“¡Multiplicar penes!… ¡Amén!”

penesEl evangelio afirma que el acto de multiplicar panes y peces es uno de los milagros de Jesús, que logró con apenas con cinco panes y 2 peces, alimentar a 5 mil hombres, cifra que, obviamente, resulta aproximada. Reitero, y me detengo en el alimento, vital para no pocos, a base de trigo, Jesús solo necesitó cinco panes para satisfacer la necesidad alimenticia de 5 millares de seres humanos.

Jesús, redundo, no solo multiplicó panes, y peces, sino que fue difamado por el señor, ¡como si no bastara Presidente de la República Bolivariana de Venezuela!, Nicolás Maduro Moros que, como si tampoco bastara, expresó públicamente, y cito textual, “así como Cristo multiplicó los penes…”.

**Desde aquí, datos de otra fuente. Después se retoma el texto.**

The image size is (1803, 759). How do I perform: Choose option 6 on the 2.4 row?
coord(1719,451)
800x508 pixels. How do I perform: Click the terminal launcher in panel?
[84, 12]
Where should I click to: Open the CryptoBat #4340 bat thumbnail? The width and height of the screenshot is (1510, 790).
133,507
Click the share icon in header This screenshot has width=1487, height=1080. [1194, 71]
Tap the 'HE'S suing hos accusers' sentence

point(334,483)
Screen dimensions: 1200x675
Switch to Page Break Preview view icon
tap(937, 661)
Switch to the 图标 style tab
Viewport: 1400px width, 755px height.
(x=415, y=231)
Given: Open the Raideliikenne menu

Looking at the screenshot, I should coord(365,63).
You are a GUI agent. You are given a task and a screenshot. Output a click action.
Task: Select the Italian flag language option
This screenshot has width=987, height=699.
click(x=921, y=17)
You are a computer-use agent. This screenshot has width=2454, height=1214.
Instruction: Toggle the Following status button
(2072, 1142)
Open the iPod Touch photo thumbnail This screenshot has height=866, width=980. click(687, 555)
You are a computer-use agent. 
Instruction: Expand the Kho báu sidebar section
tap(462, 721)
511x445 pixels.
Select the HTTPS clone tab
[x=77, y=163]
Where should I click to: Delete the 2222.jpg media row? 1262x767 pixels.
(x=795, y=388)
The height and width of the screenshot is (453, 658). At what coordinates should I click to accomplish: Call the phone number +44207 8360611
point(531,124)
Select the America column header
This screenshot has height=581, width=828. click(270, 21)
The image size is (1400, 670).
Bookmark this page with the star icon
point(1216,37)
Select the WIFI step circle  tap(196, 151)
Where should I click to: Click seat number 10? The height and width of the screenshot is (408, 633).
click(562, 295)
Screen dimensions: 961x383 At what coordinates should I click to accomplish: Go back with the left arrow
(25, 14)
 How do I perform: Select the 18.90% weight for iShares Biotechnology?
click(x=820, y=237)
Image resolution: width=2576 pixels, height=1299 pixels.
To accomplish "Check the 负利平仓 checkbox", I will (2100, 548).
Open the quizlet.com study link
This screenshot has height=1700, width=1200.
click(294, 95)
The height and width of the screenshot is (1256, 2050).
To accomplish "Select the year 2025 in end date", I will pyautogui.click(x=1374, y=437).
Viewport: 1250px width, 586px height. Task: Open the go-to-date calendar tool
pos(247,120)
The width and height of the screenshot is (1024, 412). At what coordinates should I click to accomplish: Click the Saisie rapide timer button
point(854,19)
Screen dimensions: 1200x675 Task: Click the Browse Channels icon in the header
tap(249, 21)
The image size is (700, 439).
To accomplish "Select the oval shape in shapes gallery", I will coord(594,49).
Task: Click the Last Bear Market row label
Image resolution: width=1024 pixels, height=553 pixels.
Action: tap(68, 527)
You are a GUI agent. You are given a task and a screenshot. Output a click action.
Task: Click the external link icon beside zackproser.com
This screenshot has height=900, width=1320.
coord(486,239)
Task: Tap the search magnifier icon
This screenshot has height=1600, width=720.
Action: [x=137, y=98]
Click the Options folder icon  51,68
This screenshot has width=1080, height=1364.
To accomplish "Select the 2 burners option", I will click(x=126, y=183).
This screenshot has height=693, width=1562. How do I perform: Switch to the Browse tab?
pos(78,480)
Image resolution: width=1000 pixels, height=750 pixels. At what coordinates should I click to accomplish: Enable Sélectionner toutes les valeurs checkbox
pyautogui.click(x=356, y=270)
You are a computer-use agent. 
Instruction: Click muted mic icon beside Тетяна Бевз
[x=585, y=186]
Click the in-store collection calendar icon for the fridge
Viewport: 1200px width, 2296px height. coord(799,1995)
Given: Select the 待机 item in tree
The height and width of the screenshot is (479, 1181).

Aseguro que la frase anterior provocó, sin lugar a dudas, un sinnúmero de burlas, y, al mismo tiempo, en todo aquel que confía en la ideología bolivariana, un ápice de remota esperanza ante la, muy remota, posibilidad.

¡Multiplicar pene! ¿Se imaginan? Podríamos contar con más de uno, y, evidentemente, al contar con más de uno, aumentaría la posibilidad de procrear. ¡Si Jesús con cinco panes alimentó a 5 mil personas, Maduro con 5 penes duplicaría la población mundial! ¡Les aseguro que con la mencionada cantidad de penes, falos, miembros, bálanos, órganos viriles, los mortales que ocupamos un espacio en el globo terráqueo nos incrementaríamos de 7 mil millones, a 14 o 15 mil millones! ¡Demasiada gente en el planeta tierra, pero un suceso que será imposible de obstaculizar ante tantos falos copulando, aseguro, tan desorganizadamente!

Además, por ejemplo los pertenecientes al sexo masculino, al acceder a más de un pene, alternaríamos su actividad; o sea, el uso sería por etapas, a gusto del usuario, enfocando, y demostrando, nuestro sentido de conservación. Esto sería muy, pero muy útil al arribar a la senectud, entiéndase vejez, donde apreciamos, con dolor infinito que, por la avanzada edad y el uso continuo, el miembro viril va decayendo, hasta el punto de exclamar “mira que cosa, nacimos juntos y falleciste primero”.

También, por ejemplo, y continúo analizando los beneficios de la posibilidad de multiplicar los penes, al tener a mano no uno sino varios, se nos abre la opción de seleccionar, rectifico, que la pareja distinga entre una variada oferta, el pene que más le convenga, atendiendo a sus características físicas. ¡Sería algo así como una mesa buffet!

Se eliminarían las burlas por pequeño, por grande, por delgado, por grueso. No habrá más burlas, o manifestaciones de bullyng, como aquella de “había un pene tan, pero tan, pero tan grande, que tenía prepucio, pucio, y pospucio”.

Confieso que Maduro se está convirtiendo en mi ídolo; aclaro que ya lo es de un octogenario señor, amigo de la casa, que aguarda, con ansias, desenfrenadas e infinitas, el momento en que se multipliquen los penes. Lo que desconozco es si desea poseer más de uno, o hacer un cambio radical del suyo. Ese dato se mantiene incógnito.

Le aplaudo, señor Maduro, su idea, genial, de multiplicar los penes. Y aclaro, no lo expresé yo, lo hizo usted, y públicamente. ¿En qué estaba pensando, dilecto Presidente? ¿Qué estaba pasando por su disparatada mentalidad? Le aseguro que su raciocinio no se ubicaba, precisamente, en orar por el alma de Hugo Chávez para que esta no pene.